• Instructions for the task
The answer must be an exact copy of the lines from the one with "This screenshot has" through the final line of the records below, with no pictures.

• Entries shown
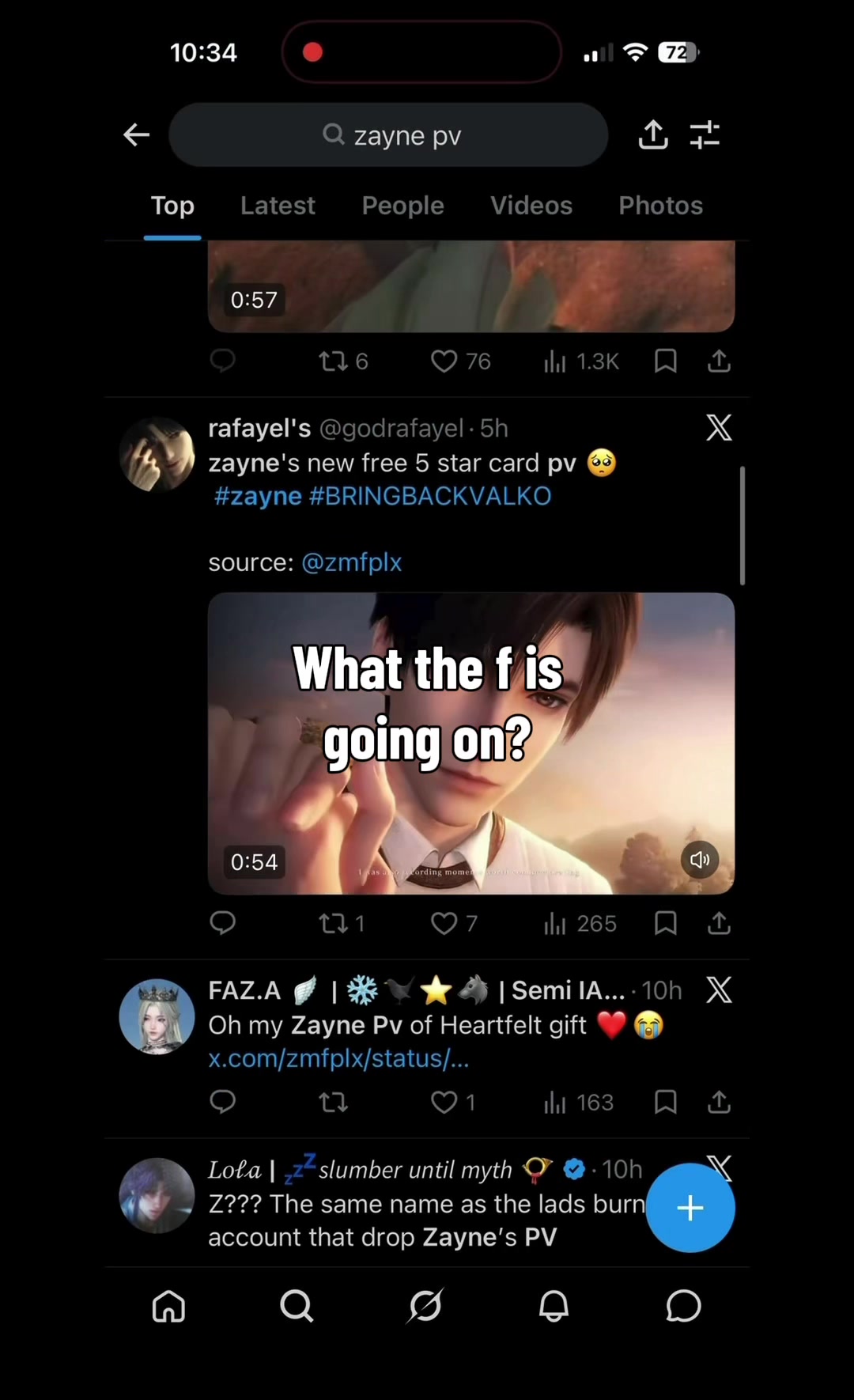Go to Home in bottom navigation
Viewport: 854px width, 1400px height.
[x=168, y=1306]
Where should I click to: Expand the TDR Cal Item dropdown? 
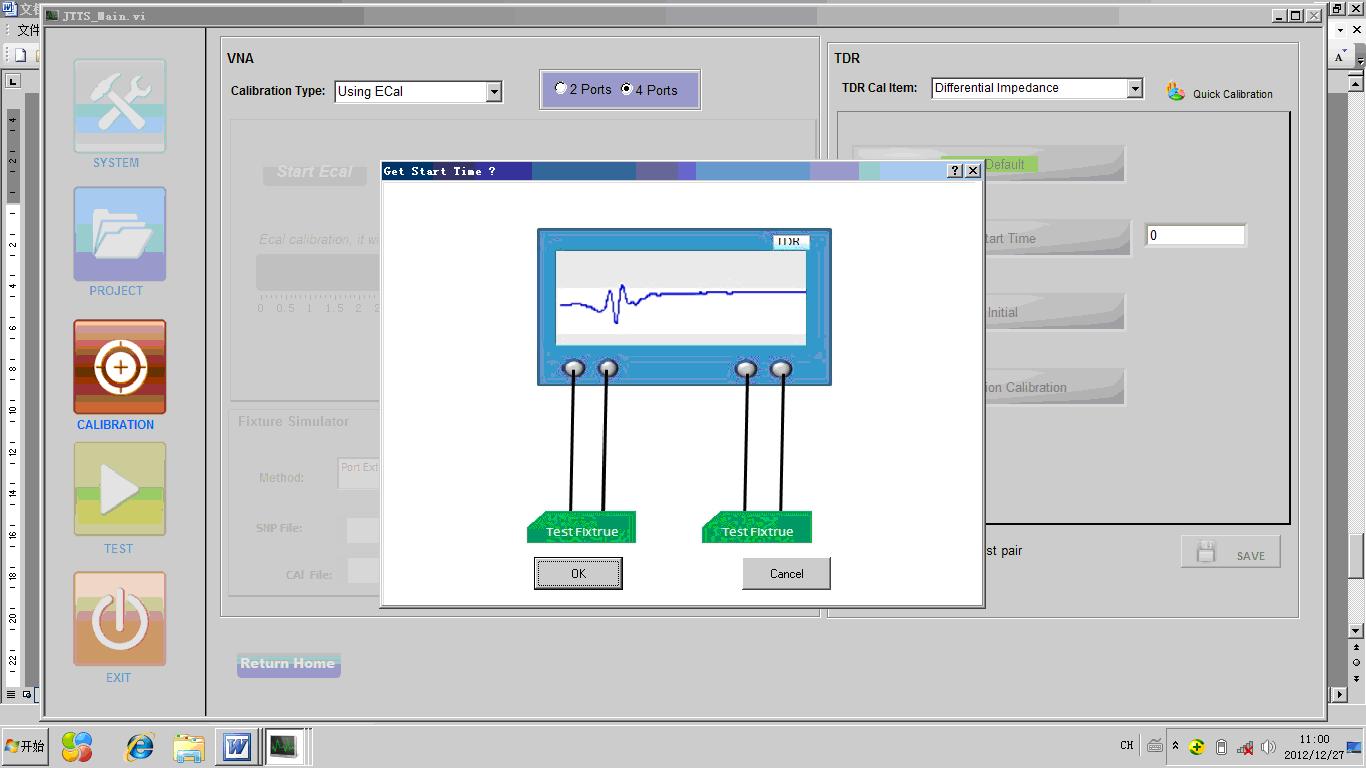pos(1134,89)
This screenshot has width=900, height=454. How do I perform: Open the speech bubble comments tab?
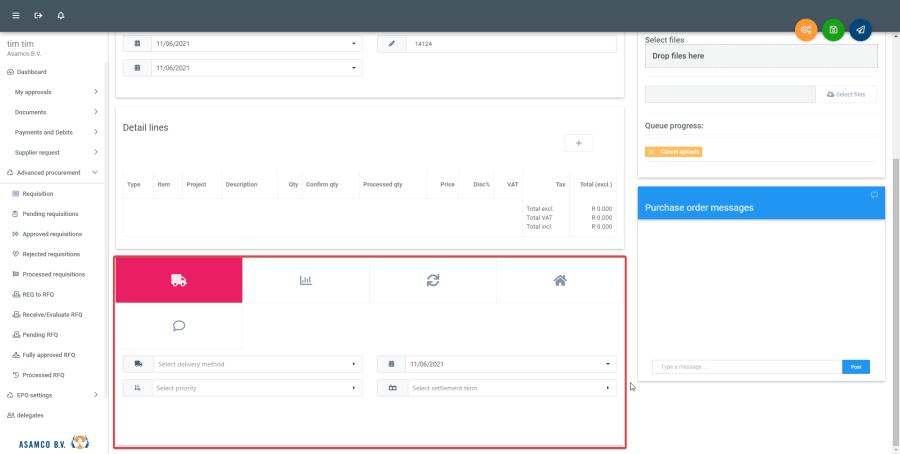(179, 326)
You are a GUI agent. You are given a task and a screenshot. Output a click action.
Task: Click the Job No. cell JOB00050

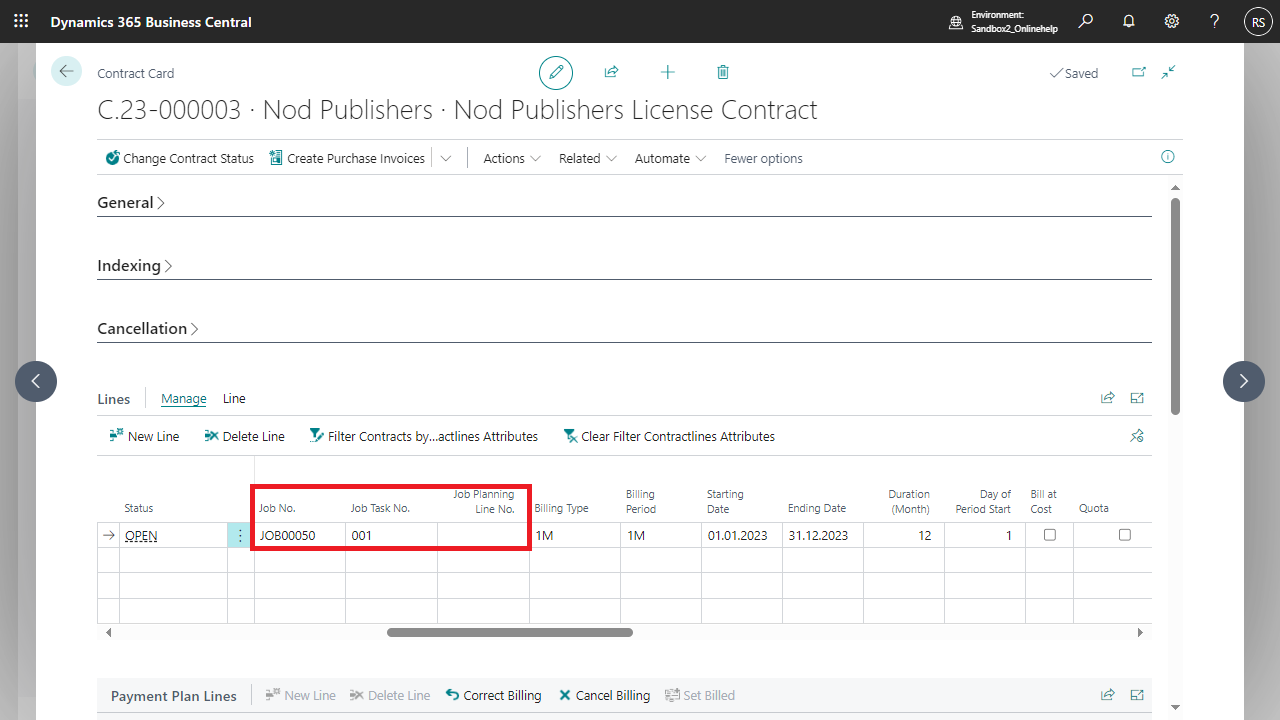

• Answer space
This screenshot has width=900, height=454. How do I perform: Open the speech bubble comments tab?
(179, 326)
You are a GUI agent. You are given a task and a screenshot. Output a click action.
Task: Click the Job No. cell JOB00050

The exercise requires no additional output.